• _Reading text_
No. There are several dimensions that would have to be addressed. I can hint at what they are, with the intention of exposing some of the inherent conflicts of such an inquiry.

First, there is no doubt that various laws and court cases that were established in the 1950s and 1960s ended institutional racism. Johnson was instrumental in some of these, but they were not necessarily 'Great Society'. The Civil Rights Act of 1964, in particular, was not an attempt at an economic program, it was focused on eliminating state laws that institutionalized discrimination. 'Great Society' acted pro-actively, often but not always in economic terms.

Head Start is one educational program that most view as an unqualified success. Over the span of it's existence, it has consistently helped the children that were enrolled in the program.

The Higher Education Act of 1965 vastly expanded federal funding of higher education, including the provision of low interest student loans. The value of this is probably described as a bell curve, with positive and negative aspects evenly distributed around the mean. On the one hand, many people who deserved access to higher education were able to act on it. On the other hand, many of those who enrolled were viewed as not having met the same qualification criteria as non-minority students, and felt ostracized. Retrospectives on this aspect suggest this caused real harm.

• _Extracted material_
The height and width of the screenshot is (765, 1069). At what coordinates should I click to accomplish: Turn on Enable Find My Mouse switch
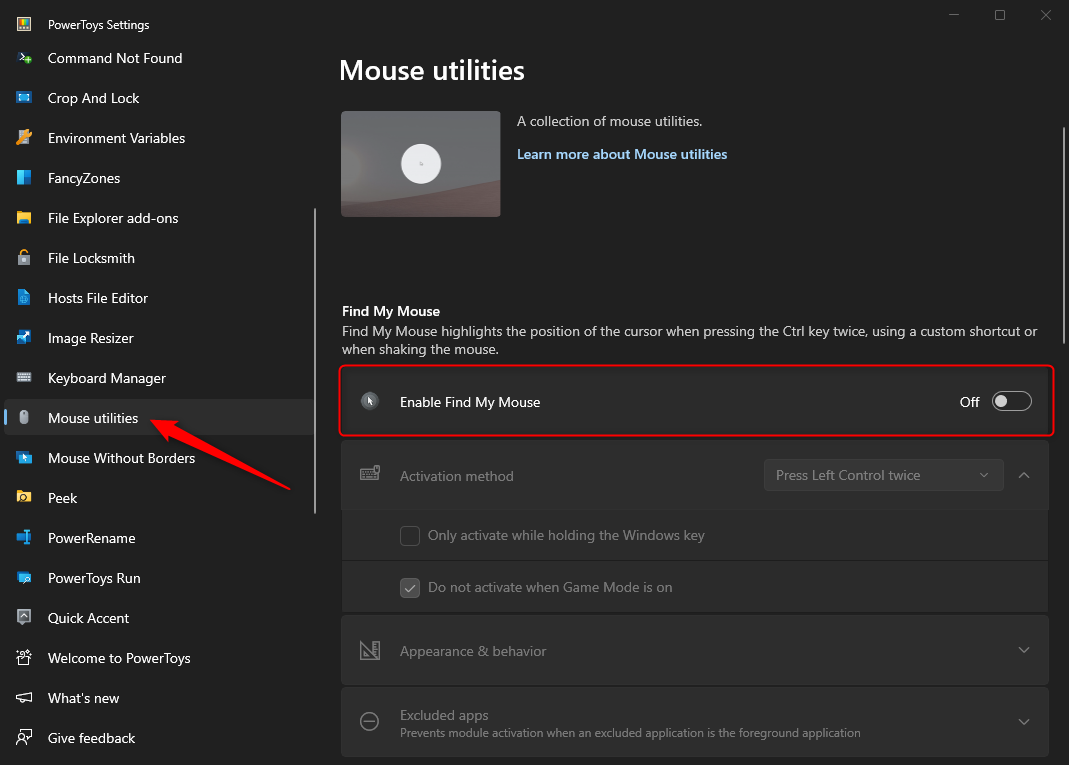1011,402
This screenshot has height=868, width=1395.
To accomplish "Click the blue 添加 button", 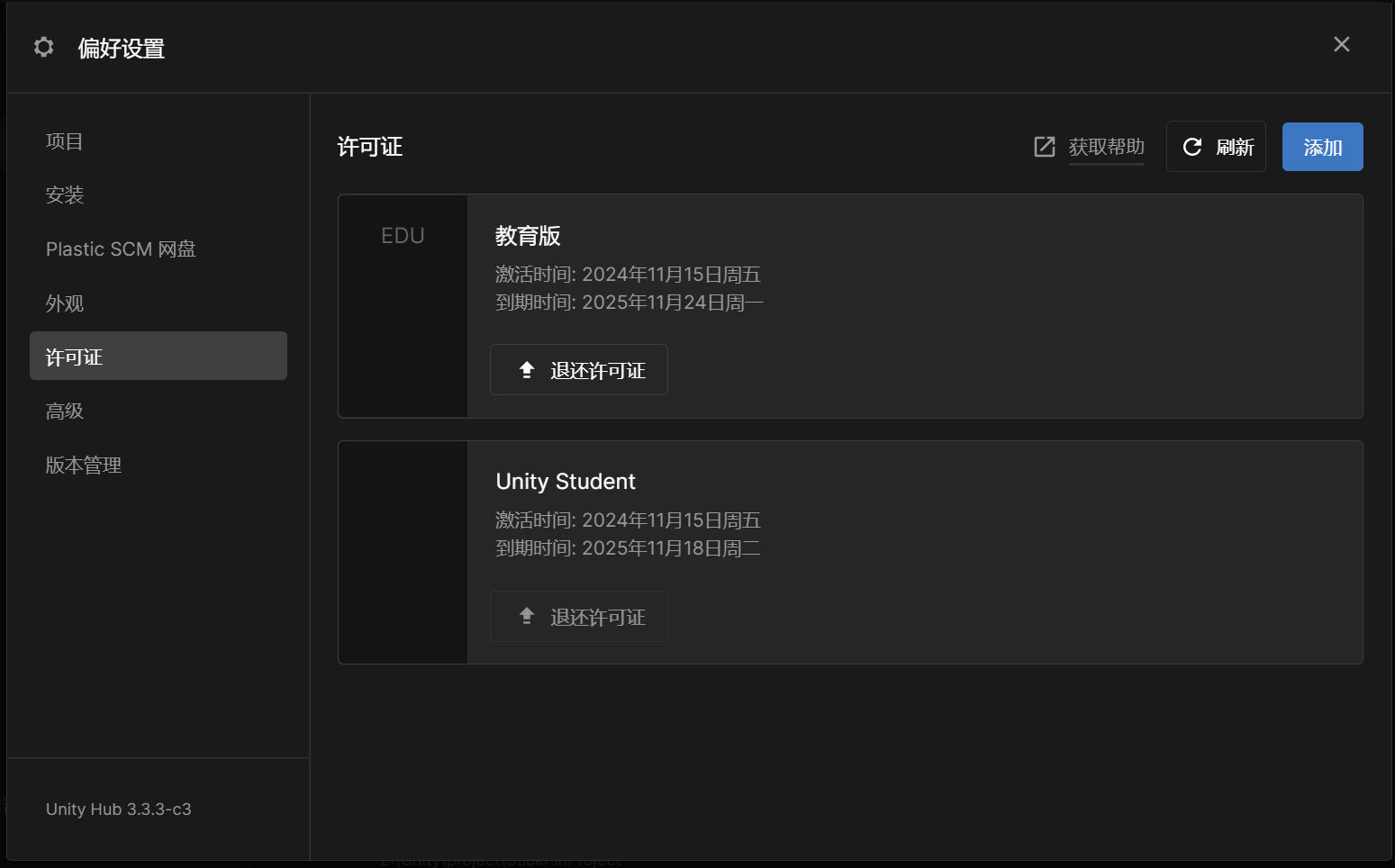I will point(1322,147).
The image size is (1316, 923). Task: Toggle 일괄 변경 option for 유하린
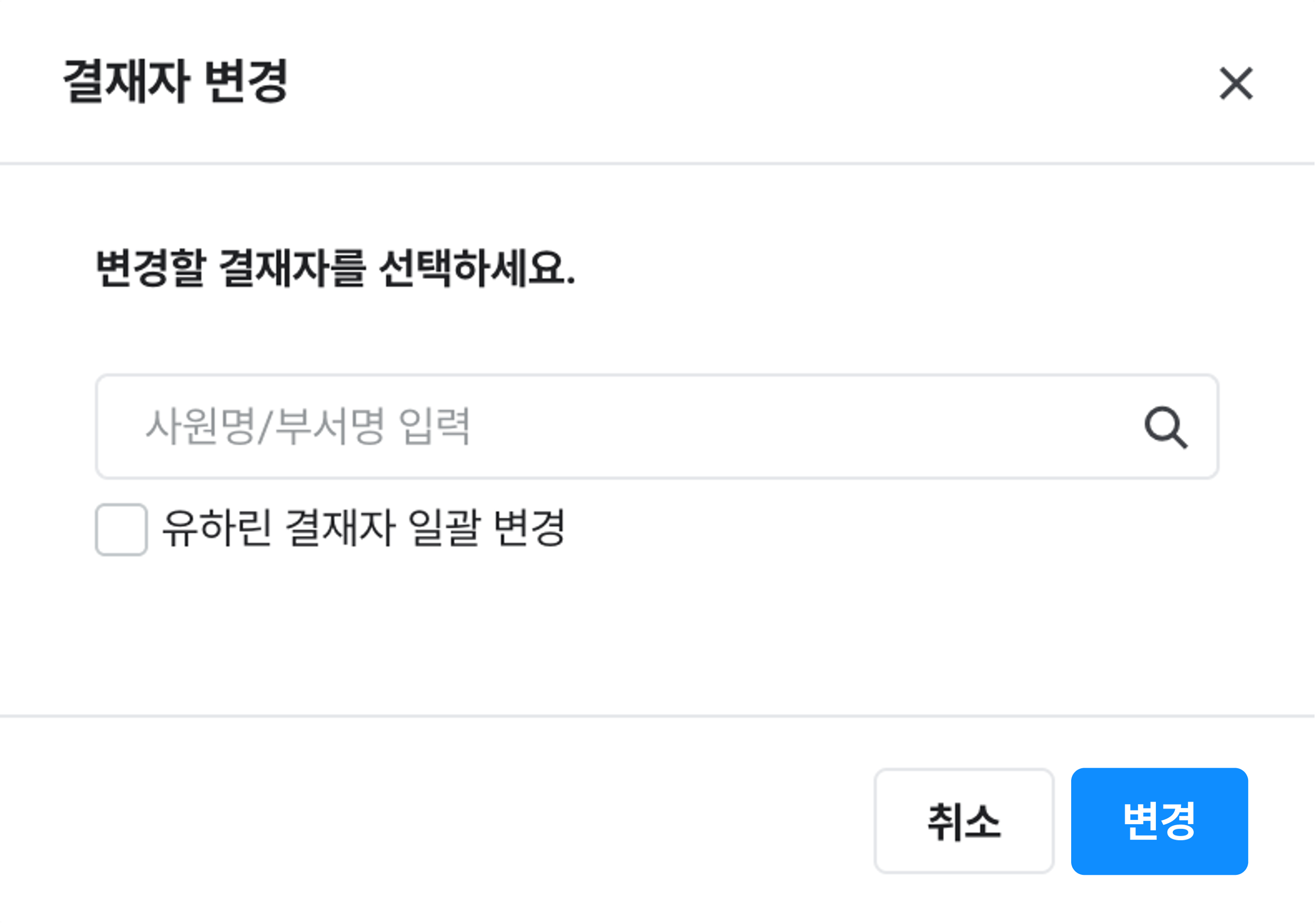point(121,529)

• _Task statement_
Could you reproduce the Great Society passage word for word, from "First, there is" to "in economic terms."?

• _Response to this exercise_
First, there is no doubt that various laws and court cases that were established in the 1950s and 1960s ended institutional racism. Johnson was instrumental in some of these, but they were not necessarily 'Great Society'. The Civil Rights Act of 1964, in particular, was not an attempt at an economic program, it was focused on eliminating state laws that institutionalized discrimination. 'Great Society' acted pro-actively, often but not always in economic terms.